Impedance basically defines how well headphones can handle power. The lower the impedance, the less power that is necessary to deliver high enough audio levels. Headphones with higher impedance, however, need more power to deliver high volumes — but they are also more protected from being damaged by overloading from headphone amplifiers. Headphones with a higher impedance can also be used with a wider range of equipment.
Generally speaking, low impedance headphones, or under 50 ohms (50Ω) will play well with most consumer devices — like smartphones and computers. High impedance headphones, however, are better suited to home use with a headphone amplifier.
There are some very high impedance headphones available — but if you buy those, you should look into the types of equipment you’ll be using with them and whether or not they’re really appropriate for your use.
Total harmonic distortion
At higher volumes, your headphones may not perform as they do at lower volumes.
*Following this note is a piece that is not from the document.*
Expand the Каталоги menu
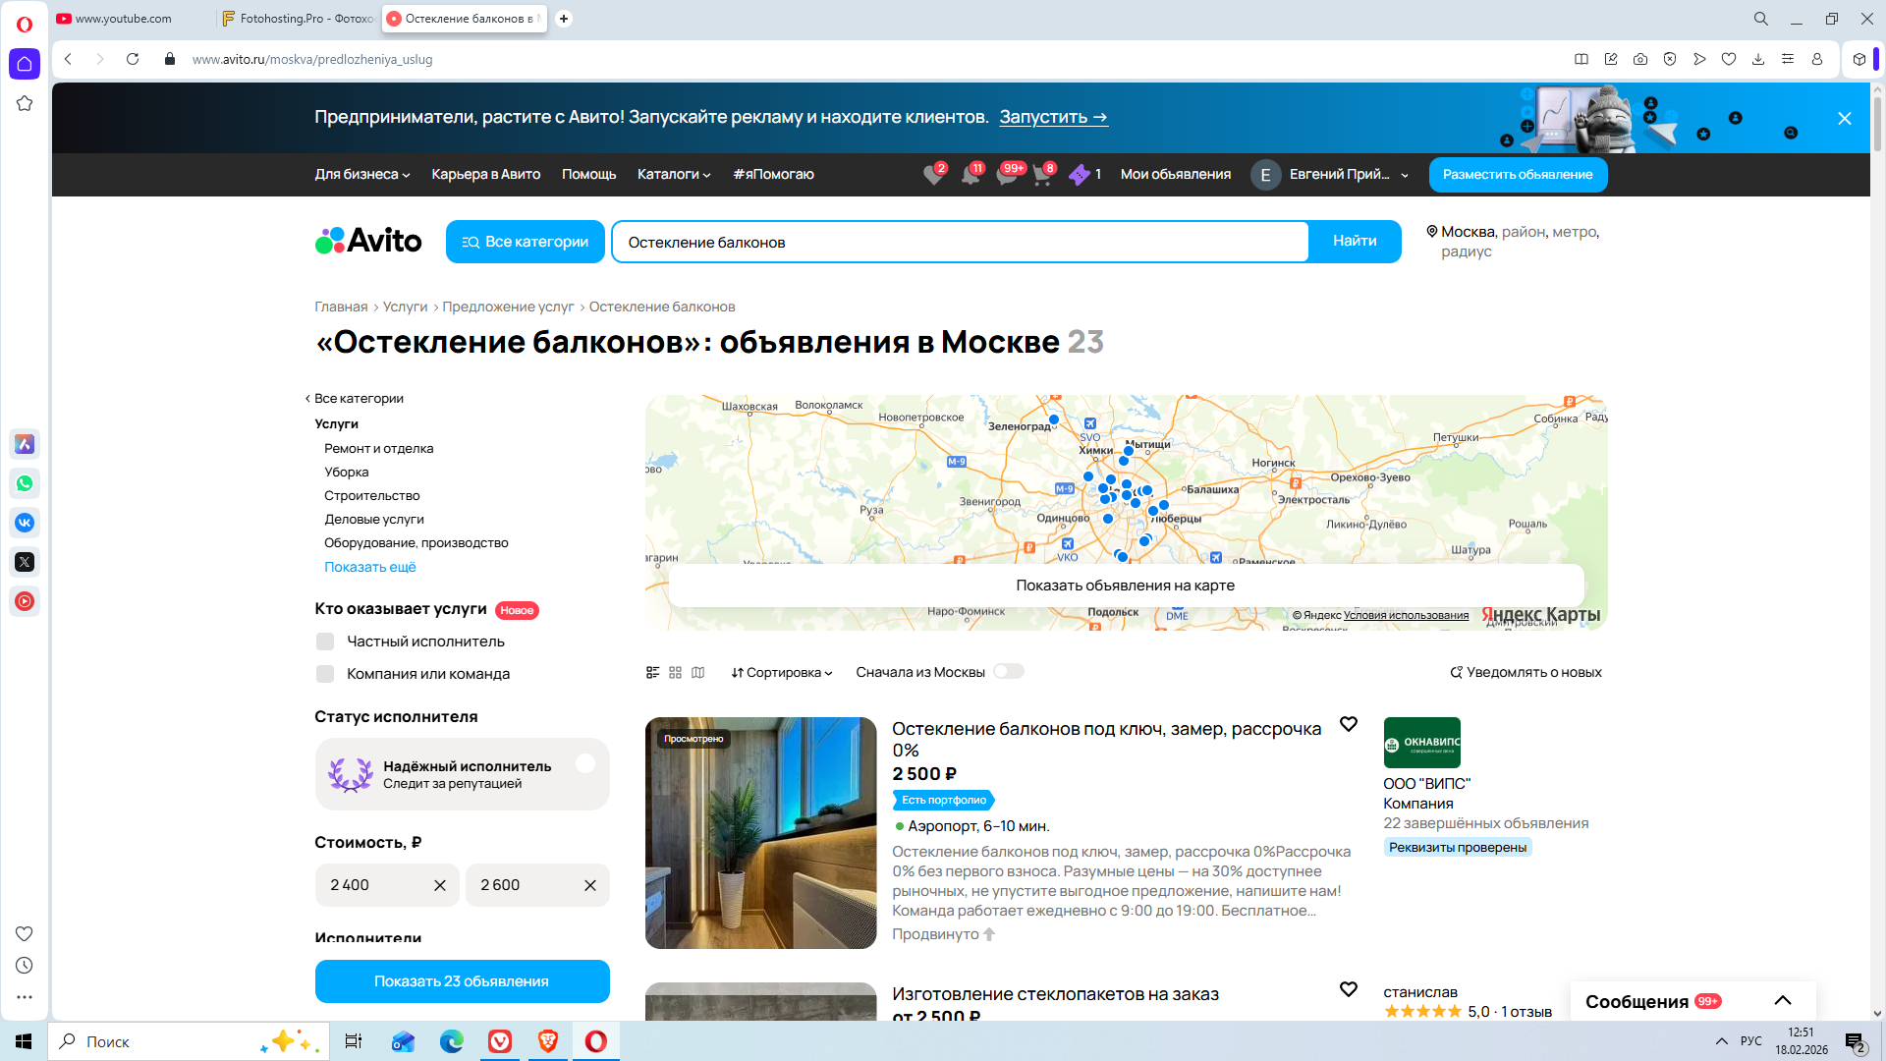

In other words, the drivers’ diaphragm may start to distort, which ends up causing certain frequencies to sound a little crackly.
That’s where this measurement comes in — the lower the total harmonic distortion, or THD, the less of a chance there is of the headphones distorting. A higher THD, however, means that the headphones are much more likely to distort at lower volumes.
In general, you should be looking for headphones with THD levels below 0.1%. Many headphone manufacturers list their THD levels for a particular set of headphones — and if they do, we’ll note that level in the “Tech Specs” section of our review.
Input power directly relates to the sensitivity of a pair of headphones, and isn’t necessarily a specification carried by the headphones themselves. Normally, headphone makers give two values — a “rated” input power, and a maximum input power. The maximum is technically the amount of power you can deliver to a pair of headphones without damaging them, however you probably won’t even want to get near that maximum input power.
The rates input power, on the other hand, gives you an idea of the best level of power to deliver the headphones to achieve their best sound.
Generally speaking, headphone power specifications are very broad estimates, so they’re sometimes somewhat meaningless.
There are some pretty technical things to consider when testing headphones — and thankfully you don’t have to memorize all these specs. That’s what our reviews are for — simplifying headphone testing. If you do want to learn a little more about headphones, however, hopefully this guide has helped you do that.